OBJECTIF A — D'après le texte sur le Piz Paradis, combien de personnes ont rejoint le sommet en 2015 selon le registre ?
OBJECTIF B — Relevez, dans le texte sur le Piz Paradis, tous les types de terrain que l'on traverse pour y grimper.
OBJECTIF C — Prolongez le texte sur le Piz Paradis à partir de sa dernière phrase.

De cet éden rocheux, une vue à damner tous les saints
Cartes postales du Paradis (5)
Sur les cartes officielles de Swisstopo, aucun sentier officiel ne mène au Piz (ou Péz) Paradis, dans une vallée perdue au fond des Grisons. Et pourtant l’on y grimpe, chacun devant chercher son propre chemin, à travers rocaille, rus et névés. Mais la récompense est à la hauteur: une vue à couper le souffle sur toutes les Alpes. Quant à l’origine du nom de ce pic, elle reste un mystère
Un éden rocheux perché à 2884 mètres
Sur les cartes, aucun sentier officiel ne mène au Piz Paradis, dans les Grisons, et pourtant l’on y grimpe
L’origine du nom de ce pic est un mystère
Le Paradis se trouve à 2884 mètres au-dessus de la mer. Seules sept personnes l’ont rejoint en 2015 – c’est du moins ce qu’indique le registre gros comme un missel, caché dans une gamelle coincée dans les cailloux empilés soutenant la petite croix. De ce Piz, ou Péz en romanche, la vue sur les Alpes est à couper le souffle. Pourrait-il en être autrement depuis un promontoire si divinement nommé?

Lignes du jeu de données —
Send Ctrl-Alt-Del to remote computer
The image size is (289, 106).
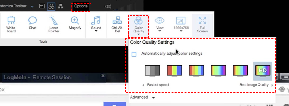click(x=117, y=25)
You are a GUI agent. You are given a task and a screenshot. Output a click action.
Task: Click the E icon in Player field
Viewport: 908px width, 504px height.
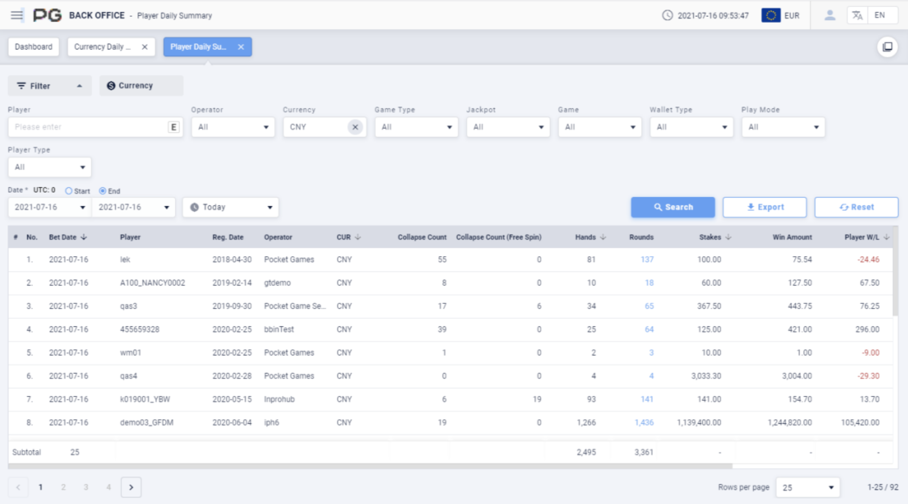coord(173,127)
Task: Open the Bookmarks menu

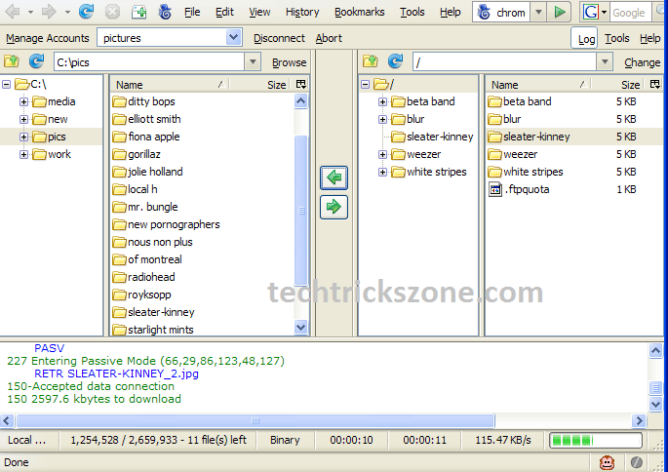Action: (x=359, y=13)
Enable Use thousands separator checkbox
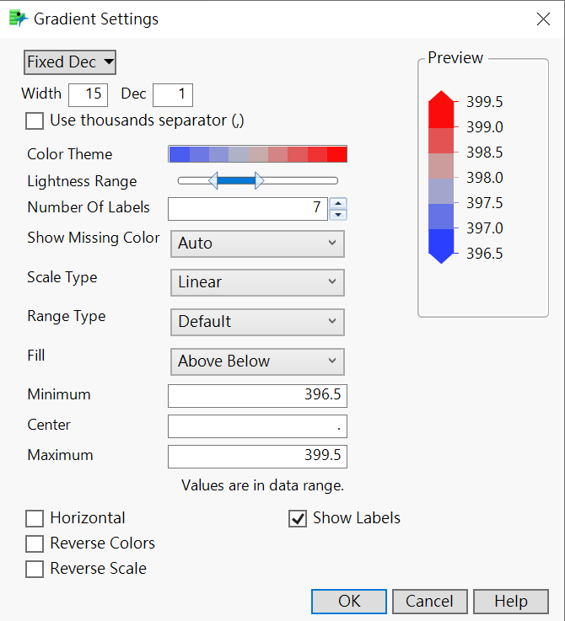This screenshot has width=565, height=621. point(35,120)
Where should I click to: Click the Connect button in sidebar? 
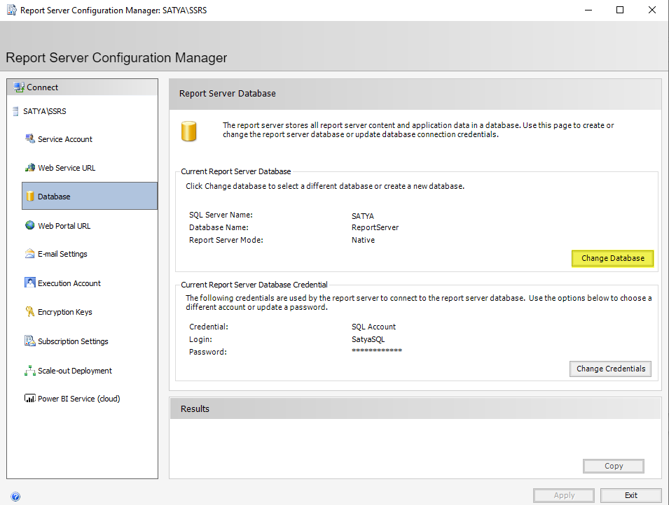[42, 87]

CORRIGÉ A — Sept personnes.

CORRIGÉ B —
- rocaille
- rus
- névés

CORRIGÉ C —
Au bout d’une vallée grisonne inhabitée, on peut accéder à ce sommet par deux biais. Le premier emprunte la Fuorcla Paradis, un passage de crête qui permet ensuite de grimper dans la face, droit vers le ciel. De la caillasse bringuebalante, sans repère précis. Court et radical, tel le Jugement dernier. Le second s’avère plus beau et long, mais pas plus évident: au-delà des premiers hectomètres de sentiers tracés par le bétail, chacun devra trouver son chemin vers l’éden, à travers rocaille, rus et névés, entre gentianes, orchidées sauvages et roses des Alpes, et toujours en levant la tête vers cet Olympe, comme en admiration.
Cette quête commence à l’Alp Tuma. Deux cahutes de gardiennage accessibles facilement depuis un lac artificiel créé dans les années 1960 pour combler la voracité énergétique de l’homme, et auquel on monte par une route asphaltée. Un barrage qui est la seule trace de civilisation – mais ô combien massive – dans cette sauvage vallée de Nalps, jadis possession de l’abbaye bénédictine de Disentis, fondée en l’an 614. Y aurait-il d’ailleurs un lien entre ce haut lieu du catholicisme et le fameux sommet? Le Péz Paradis revêtait-il pour ses moines une signification particulière? Et sinon, qui diable l’a nommé ainsi?
D’ordinaire une mine de réponses, Google reste penaud devant ces questions. Tout au plus l’outil de recherche situe-t-il le Piz sur ses cartes ou donne-t-il la météo dans sa région. Et de renvoyer aussi à un ancien guide du Club alpin suisse (CAS), qui le mentionne dans une balade. Las, la version récente de l’ouvrage n’y fait plus référence.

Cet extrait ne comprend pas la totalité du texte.